Europe at this moment was deep in the medieval period, roughly two to three centuries away from developing some of the technologies Shen Kuo was cataloguing as established facts. China had the compass, Europe would not develop it for another century. China had paper money in circulation; Europe would not attempt paper currency for another six centuries. China had gunpowder weapons deployed in warfare; Europe’s gunpowder technology would not catch up for another two centuries. The technological gap between Song Dynasty China and contemporary Europe was, by most measures, enormous — arguably larger than any technology gap between nations in the modern era.
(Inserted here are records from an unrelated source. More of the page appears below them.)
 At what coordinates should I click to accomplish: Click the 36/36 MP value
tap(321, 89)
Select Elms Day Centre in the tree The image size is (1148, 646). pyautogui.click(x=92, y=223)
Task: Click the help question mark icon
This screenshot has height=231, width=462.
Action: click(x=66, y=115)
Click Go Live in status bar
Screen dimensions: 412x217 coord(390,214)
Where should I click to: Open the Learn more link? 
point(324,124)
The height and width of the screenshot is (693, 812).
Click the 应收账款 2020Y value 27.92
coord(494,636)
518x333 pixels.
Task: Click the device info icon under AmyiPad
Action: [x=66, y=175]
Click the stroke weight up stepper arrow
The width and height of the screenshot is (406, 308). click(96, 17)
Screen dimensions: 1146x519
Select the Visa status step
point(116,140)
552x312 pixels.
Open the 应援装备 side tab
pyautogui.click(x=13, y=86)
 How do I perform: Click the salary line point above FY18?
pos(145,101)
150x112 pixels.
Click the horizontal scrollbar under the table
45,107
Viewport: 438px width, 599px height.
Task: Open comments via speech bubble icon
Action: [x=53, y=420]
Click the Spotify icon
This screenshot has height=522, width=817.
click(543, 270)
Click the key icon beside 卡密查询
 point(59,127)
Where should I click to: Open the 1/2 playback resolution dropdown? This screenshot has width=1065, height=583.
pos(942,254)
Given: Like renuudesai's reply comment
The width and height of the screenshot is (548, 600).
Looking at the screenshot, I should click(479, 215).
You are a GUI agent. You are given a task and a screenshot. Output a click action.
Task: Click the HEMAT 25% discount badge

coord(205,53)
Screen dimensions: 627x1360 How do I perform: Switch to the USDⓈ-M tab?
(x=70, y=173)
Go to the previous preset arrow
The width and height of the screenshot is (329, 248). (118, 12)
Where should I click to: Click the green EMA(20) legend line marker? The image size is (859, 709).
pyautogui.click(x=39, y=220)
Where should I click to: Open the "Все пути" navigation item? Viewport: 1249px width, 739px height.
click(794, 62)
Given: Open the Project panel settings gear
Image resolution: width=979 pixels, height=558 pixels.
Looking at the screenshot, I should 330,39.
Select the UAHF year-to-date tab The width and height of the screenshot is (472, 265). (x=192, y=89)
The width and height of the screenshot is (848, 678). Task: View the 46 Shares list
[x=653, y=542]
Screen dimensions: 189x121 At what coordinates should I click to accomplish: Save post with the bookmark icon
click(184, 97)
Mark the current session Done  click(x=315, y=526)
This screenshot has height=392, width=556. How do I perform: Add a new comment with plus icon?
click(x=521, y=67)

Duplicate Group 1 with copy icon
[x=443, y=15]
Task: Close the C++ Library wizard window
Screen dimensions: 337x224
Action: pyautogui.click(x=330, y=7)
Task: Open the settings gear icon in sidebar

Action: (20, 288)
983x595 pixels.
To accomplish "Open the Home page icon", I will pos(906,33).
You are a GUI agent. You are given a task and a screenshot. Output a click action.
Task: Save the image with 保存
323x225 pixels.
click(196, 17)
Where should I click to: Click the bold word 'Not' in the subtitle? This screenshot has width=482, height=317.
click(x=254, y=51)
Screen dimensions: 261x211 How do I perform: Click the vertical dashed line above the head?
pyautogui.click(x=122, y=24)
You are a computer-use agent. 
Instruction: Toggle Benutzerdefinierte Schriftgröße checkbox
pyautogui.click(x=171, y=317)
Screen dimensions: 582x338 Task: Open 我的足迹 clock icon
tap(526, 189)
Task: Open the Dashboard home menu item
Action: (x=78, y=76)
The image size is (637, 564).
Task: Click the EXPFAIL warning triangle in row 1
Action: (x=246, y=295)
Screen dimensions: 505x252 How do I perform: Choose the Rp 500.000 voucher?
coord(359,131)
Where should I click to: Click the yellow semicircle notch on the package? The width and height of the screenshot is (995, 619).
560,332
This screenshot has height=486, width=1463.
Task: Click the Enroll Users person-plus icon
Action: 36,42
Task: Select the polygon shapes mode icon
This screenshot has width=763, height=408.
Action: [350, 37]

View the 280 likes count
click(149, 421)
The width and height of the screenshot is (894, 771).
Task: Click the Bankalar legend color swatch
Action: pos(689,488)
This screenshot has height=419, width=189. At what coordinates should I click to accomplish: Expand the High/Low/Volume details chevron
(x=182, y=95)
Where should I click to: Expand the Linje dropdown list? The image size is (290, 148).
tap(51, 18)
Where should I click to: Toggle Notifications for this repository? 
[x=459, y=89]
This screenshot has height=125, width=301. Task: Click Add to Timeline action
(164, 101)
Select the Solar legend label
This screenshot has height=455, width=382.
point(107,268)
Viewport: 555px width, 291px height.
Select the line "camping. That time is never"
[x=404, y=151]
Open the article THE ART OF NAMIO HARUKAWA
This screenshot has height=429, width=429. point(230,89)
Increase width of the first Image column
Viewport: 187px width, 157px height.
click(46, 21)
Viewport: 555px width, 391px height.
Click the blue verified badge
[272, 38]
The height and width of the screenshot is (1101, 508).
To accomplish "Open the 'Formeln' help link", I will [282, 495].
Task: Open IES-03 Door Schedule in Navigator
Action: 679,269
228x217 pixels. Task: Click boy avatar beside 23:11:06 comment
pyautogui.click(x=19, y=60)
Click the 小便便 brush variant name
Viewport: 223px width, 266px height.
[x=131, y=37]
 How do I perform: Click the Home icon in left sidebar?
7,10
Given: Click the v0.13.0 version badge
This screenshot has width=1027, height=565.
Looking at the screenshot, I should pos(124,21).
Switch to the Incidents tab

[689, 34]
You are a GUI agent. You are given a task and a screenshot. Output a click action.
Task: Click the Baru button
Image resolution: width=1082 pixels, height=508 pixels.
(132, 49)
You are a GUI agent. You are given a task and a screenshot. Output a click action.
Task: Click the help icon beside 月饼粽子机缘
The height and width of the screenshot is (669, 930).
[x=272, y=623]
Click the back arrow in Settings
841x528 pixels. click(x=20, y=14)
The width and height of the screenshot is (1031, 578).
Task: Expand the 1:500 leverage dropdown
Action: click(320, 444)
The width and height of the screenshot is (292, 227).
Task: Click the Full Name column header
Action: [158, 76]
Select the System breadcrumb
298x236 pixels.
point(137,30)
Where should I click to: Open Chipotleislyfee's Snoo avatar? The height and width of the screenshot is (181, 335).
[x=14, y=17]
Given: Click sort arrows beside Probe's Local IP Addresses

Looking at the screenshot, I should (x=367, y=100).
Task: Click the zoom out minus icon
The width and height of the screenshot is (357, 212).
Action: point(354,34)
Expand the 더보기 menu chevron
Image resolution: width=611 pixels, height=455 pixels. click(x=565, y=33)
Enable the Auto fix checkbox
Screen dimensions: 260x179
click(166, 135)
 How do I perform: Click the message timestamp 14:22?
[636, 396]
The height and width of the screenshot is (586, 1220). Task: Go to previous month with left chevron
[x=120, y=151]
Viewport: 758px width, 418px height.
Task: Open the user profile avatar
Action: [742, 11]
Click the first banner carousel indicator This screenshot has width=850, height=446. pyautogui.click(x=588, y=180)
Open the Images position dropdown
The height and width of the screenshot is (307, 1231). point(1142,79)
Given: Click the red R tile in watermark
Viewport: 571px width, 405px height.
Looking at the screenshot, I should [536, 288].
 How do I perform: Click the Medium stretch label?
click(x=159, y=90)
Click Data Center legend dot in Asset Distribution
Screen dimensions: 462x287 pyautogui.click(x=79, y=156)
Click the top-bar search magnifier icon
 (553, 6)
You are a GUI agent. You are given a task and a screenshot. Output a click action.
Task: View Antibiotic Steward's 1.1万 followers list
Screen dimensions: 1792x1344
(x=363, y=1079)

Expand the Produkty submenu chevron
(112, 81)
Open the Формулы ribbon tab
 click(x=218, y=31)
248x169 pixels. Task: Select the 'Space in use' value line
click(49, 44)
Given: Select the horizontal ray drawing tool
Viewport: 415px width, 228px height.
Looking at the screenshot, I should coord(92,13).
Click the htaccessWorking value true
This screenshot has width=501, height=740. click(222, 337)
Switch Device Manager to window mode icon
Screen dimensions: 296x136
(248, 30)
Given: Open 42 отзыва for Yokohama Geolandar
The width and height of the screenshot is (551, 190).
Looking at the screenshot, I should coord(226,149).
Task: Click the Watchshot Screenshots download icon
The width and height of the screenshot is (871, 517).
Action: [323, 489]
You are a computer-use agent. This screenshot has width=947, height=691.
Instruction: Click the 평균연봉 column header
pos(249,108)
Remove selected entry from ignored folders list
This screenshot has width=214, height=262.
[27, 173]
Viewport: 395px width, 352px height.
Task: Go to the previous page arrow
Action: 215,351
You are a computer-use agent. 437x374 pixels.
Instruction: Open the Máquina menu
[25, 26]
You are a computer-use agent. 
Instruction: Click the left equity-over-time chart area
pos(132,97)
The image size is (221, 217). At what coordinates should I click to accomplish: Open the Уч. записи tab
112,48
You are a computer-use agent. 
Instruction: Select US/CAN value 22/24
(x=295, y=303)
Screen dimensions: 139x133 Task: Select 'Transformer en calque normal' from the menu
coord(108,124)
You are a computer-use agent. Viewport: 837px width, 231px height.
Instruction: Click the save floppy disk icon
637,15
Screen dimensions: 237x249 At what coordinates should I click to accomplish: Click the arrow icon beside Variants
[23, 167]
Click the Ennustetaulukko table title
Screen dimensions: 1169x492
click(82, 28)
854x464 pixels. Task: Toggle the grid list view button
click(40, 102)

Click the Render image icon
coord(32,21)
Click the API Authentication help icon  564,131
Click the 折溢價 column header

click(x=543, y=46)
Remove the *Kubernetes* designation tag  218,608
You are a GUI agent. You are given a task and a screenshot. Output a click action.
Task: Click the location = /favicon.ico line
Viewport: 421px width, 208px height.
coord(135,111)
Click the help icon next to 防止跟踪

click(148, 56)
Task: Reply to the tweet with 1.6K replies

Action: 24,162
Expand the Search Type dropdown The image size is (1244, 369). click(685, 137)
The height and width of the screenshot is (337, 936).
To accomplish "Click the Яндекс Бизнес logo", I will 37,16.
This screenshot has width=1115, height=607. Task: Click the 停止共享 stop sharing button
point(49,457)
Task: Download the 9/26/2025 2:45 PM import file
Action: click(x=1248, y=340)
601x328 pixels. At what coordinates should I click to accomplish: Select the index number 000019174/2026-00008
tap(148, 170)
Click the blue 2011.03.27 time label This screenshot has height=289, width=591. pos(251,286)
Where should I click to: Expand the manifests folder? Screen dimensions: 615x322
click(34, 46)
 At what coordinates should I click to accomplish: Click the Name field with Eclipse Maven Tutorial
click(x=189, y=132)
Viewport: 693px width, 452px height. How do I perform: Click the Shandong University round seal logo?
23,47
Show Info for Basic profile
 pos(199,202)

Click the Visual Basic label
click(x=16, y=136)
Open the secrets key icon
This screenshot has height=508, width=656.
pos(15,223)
Four centuries later, when Portuguese ships arrived in China in 1513, the balance had shifted completely. European naval technology was superior to Chinese. European firearms were more advanced. And more significantly, Europe was in the midst of an accelerating technological revolution — the Scientific Revolution, the printing press’s consequences, the beginnings of systematic experimental methodology — that would leave China behind for the next four centuries.

What happened? This is not a trivial question. It may be the most important question in economic history, because the answer tells us something fundamental about what conditions produce sustained technological innovation and what conditions kill it.

The Song Dynasty as Peak Innovation

To appreciate the magnitude of the subsequent stagnation, it helps to understand how extraordinary the Song Dynasty (960–1279 CE) was as an innovative environment. The Song period produced or substantially advanced paper money, movable type printing, the magnetic compass, advanced ironmaking and coking techniques, gunpowder weapons, water-powered mechanical clocks, sophisticated hydraulic engineering, and agricultural innovations including new rice varieties and sophisticated irrigation systems that supported the densest and most productive agriculture in the world.

The Song economy was, by the standards of its time, extraordinarily commercialized. China’s internal market was probably the largest single market in the world, connected by a sophisticated canal and river network that made internal trade cheap. Paper money facilitated commerce. There was a substantial merchant class. Urban populations were high: Hangzhou, the Southern Song capital, had roughly one to two million inhabitants by the twelfth century, making it the largest city in the world by a significant margin.

Song China also had the world’s most sophisticated examination-based civil service — the keju system — which in theory opened the government to talented men regardless of birth. This is often cited as one of China’s great institutional achievements, a meritocratic alternative to the hereditary aristocracy that structured European governance. And in certain respects it was. But the keju’s consequences for technological innovation were deeply ambiguous, and understanding this ambiguity is central to understanding what went wrong.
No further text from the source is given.